Basta falar em crise de identidade quando o assunto for crise econômica. Todo mundo entende. Todo mundo gosta de identidade. Nacionalismo e protecionismo sempre caem muito bem. Em pouco tempo, um monte de gente estará comendo na sua mão. Vai por mim.

Agora, se você não teve o privilégio de nascer no Primeiro Mundo, também não tem por que ficar arrasado, choramingando pelos cantos. Tudo na vida tem um lado bom. Procure explorar a sua realidade. Se você tiver a sorte de nascer num país com desigualdades sociais extremas, Estado paralisado e a mais desavergonhada irresponsabilidade (fiscal etc.) de uma classe dirigente suicida e sabotadora, procure se aliar a quem tem tino para capitalizar em cima dessa situação, suprindo a falta do Estado entre os necessitados. É tiro e queda.

Não ataque a irresponsabilidade da classe dirigente. Não ponha a culpa no neoliberalismo. Ao contrário, sirva-se deles. Você vai precisar deles para chegar lá. E eles precisam de você para distrair as hordas miseráveis e espoliadas.
Se souber costurar bem essa aliança de ocasião, quem sabe você não acaba com uma concessão de rádio e TV ou até com um partido político? Já pensou? Se tiver índole messiânica e cara de pau para falar em nome de Deus, melhor ainda.

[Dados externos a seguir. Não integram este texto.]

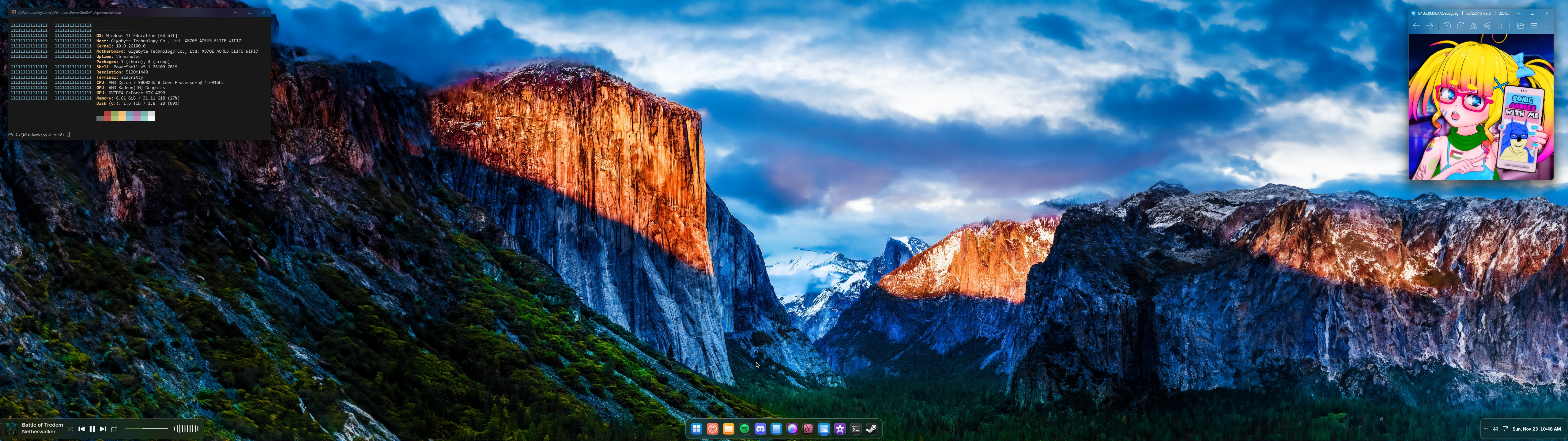Screen dimensions: 1568x441
Task: Skip to next track in media widget
Action: pos(103,429)
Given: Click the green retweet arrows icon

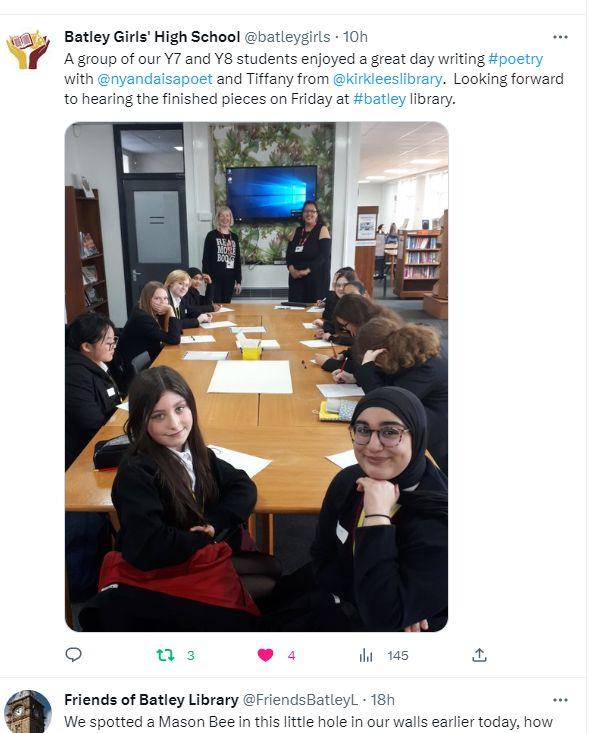Looking at the screenshot, I should pyautogui.click(x=165, y=655).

Você também pode (na verdade, deve) se aproveitar do acirramento da crise econômica para inflamar os ânimos de quem perdeu o pouco que tinha. Isso sempre funciona, tanto nas antigas potências coloniais como nas chamadas economias emergentes, e em especial entre essa abstração tão manipulável à qual dão o nome abrangente de classe média.

Nada produz melhor efeito do que a associação entre descontentamento e juízos latentes ou recalcados. A chave do sucesso é apresentar soluções rápidas, simples e positivas (não importa que sejam irreais, esdrúxulas ou falsas) para problemas complexos.

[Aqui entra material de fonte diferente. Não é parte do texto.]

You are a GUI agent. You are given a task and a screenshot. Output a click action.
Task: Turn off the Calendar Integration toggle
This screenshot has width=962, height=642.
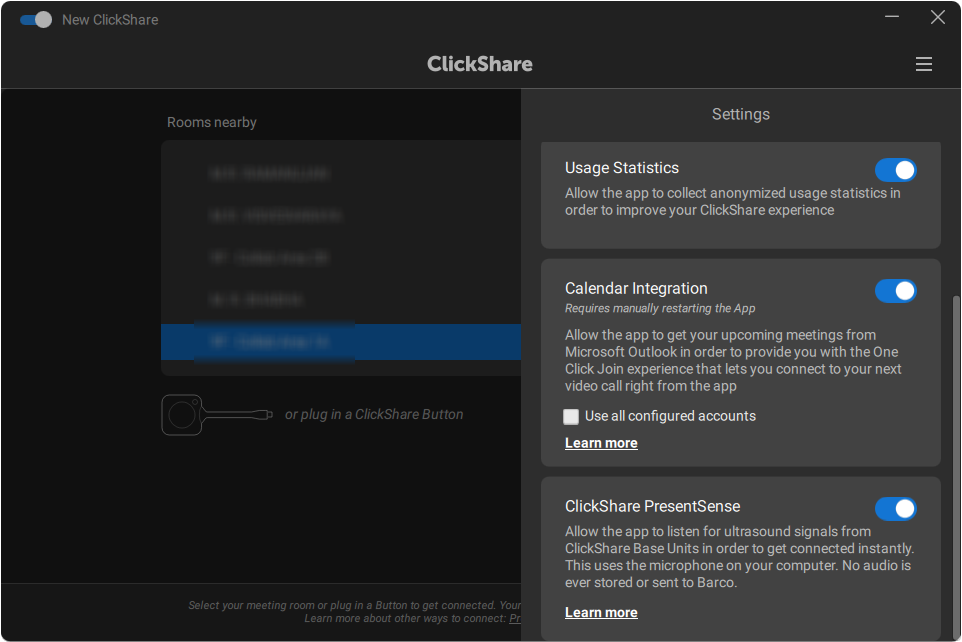(895, 291)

A burrice e a ignorância são seus aliados. Não os subestime. Não há nada mais liberador para a insatisfação desarrazoada do que encontrar uma válvula de escape, um irmão de fé para compartilhar seus preconceitos contra um bode expiatório comum. Aproveite a oportunidade que lhe oferecem as novas mídias. Basta acender o pavio.

Mire-se no exemplo das extremas-direitas nos países desenvolvidos. Observe como elas se comportam. Provocação e normalização, provocação e normalização. Pense nisso. Se lá eles dizem uma barbaridade qualquer, como "as câmaras de gás são um detalhe da história", nunca esquecem de dar um tom cínico à bravata. Piada tem ressonância.

Dependendo da indigência política a seu redor, você poderá até fazer o elogio de um torturador ou de uma ditadura militar, em plenária, no Congresso, com um sorriso nos lábios, sem sofrer consequências imediatas. Alegue liberdade de expressão. É aí que está a manha do negócio: provocação e normalização. Você vai testando o apoio. Se em algum momento a Justiça der a entender que ainda está atenta e funcionando, aí você pode até ter que voltar atrás e pedir desculpas, dizer que reviu suas posições, mas é o de menos, relaxe, aguarde para colher os frutos mais adiante.

E depois, se mesmo seguindo esses conselhos você não chegar ao poder, digo pessoalmente, ainda poderá fomentar um pandemônio das proporções do Brexit, com a vantagem de não ter de prestar contas à população pelo resultado das suas patacoadas. Não é um grande alento? ."

Bernardo Carvalho é escritor e jornalista.